While the US is nowhere near recession, there are signs of a significant slowdown. The pace of this slowdown, they added, will dictate the pace of rate cuts going ahead. 

 

“Markets are pricing in around 60bps of easing for 2024 and 150bps for 2025 – significantly more than the Fed’s projections. Most asset classes gave up their gains overnight, as Powell cautioned against expecting larger cuts going ahead,” noted Emkay Global Financial Services.


So, how will the US Fed’s outsized rate cut of half a percentage point affect each asset class ahead? And how should investors tweak their portfolios?

 


US Fed’s rate cut impact on equities

 


According to Unmesh Kulkarni, managing director and senior advisor, Julius Baer India, US equity markets have, historically, performed well if the Fed’s rate-cutting cycle is accompanied by a strong economy.  

 


“The global macroeconomic environment is currently favourable for equities. However, volatility in equity markets is likely to stay elevated, given the uncertainty around the upcoming US elections, ongoing concerns of an economic slowdown / recession in the US, as well as other geopolitical factors,” he added.

 


Gains in emerging market equities, too, will depend on whether the US economy is heading for a soft landing or into a hard landing (recession).

 

“While the Indian economy in, itself, is on a solid footing, valuations are rich and may limit the near-term upside. Indian equities could witness higher volatility if the probability of a global hard landing rises,” Kulkarni cautioned.

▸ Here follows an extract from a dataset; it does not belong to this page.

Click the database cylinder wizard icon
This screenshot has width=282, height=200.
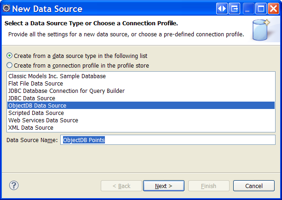[261, 30]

US Fed rate cut impact on bond market

 


According to analysts, the US Fed’s 50 bps rate cut may lead to a global rally in debt markets, improving liquidity and making it cheaper for businesses and consumers to borrow.  

 


The rate cut may also weaken the US dollar, and increase foreign demand for US bonds.

 


Back home, however, bond market trackers don’t expect the Reserve Bank of India (RBI) to immediately follow suit. Having said that, an immediate shift in stance cannot be completely ruled out, they added.

 


As a strategy, analysts at Fisdom recommend investors to increase their exposure to long-duration bonds to take advantage of the potential capital appreciation as bond prices rise with falling yields.  

 


 “It is also wise to maintain some allocation to shorter-duration bonds or high-quality corporate bonds for stability, helping to offset any risk related to the future interest rate changes or shift in economic conditions,” they added in their note.  

 


Impact on Gold

 


Contrary to expectations, Gold came under slight pressure after the US Fed’s rate cut decision. After hitting an all-time high of $2,618 per ounce on Wednesday, the yellow metal was quoting at $2,587/oz on Thursday.  

 


Typically, Gold glitters when rate cut cycles are accompanied with a recessionary environment.

 


“A 50 bps cut could weaken the US dollar, negatively impacting the IT sector and benefiting gold. Post the decision, a pair trade strategy involving ‘long on gold and short on IT’ could be considered,” said Vikram Kasat, Head – Advisory, PL Capital – Prabhudas Lilladher.

 


Impact on Oil prices

 


Even as the US Fed has assured investors of a strong economy, analysts see the 50-bps rate cut as the first step by the US central bank to fight recession. Oil demand, thus, is expected to stagnate in the Western world, they said.

 


“Amid China’s increased oil production, the petro-nations will likely phase out their curtailments as competitionfor market share heats up. Geopolitics-driven price spikes are usually short-lived, and in absence of an extreme flare-up in geopolitical conditions, the current downtrend in oil prices might just extend a bit more,” said Unmesh Kulkarni of Julius Baer India.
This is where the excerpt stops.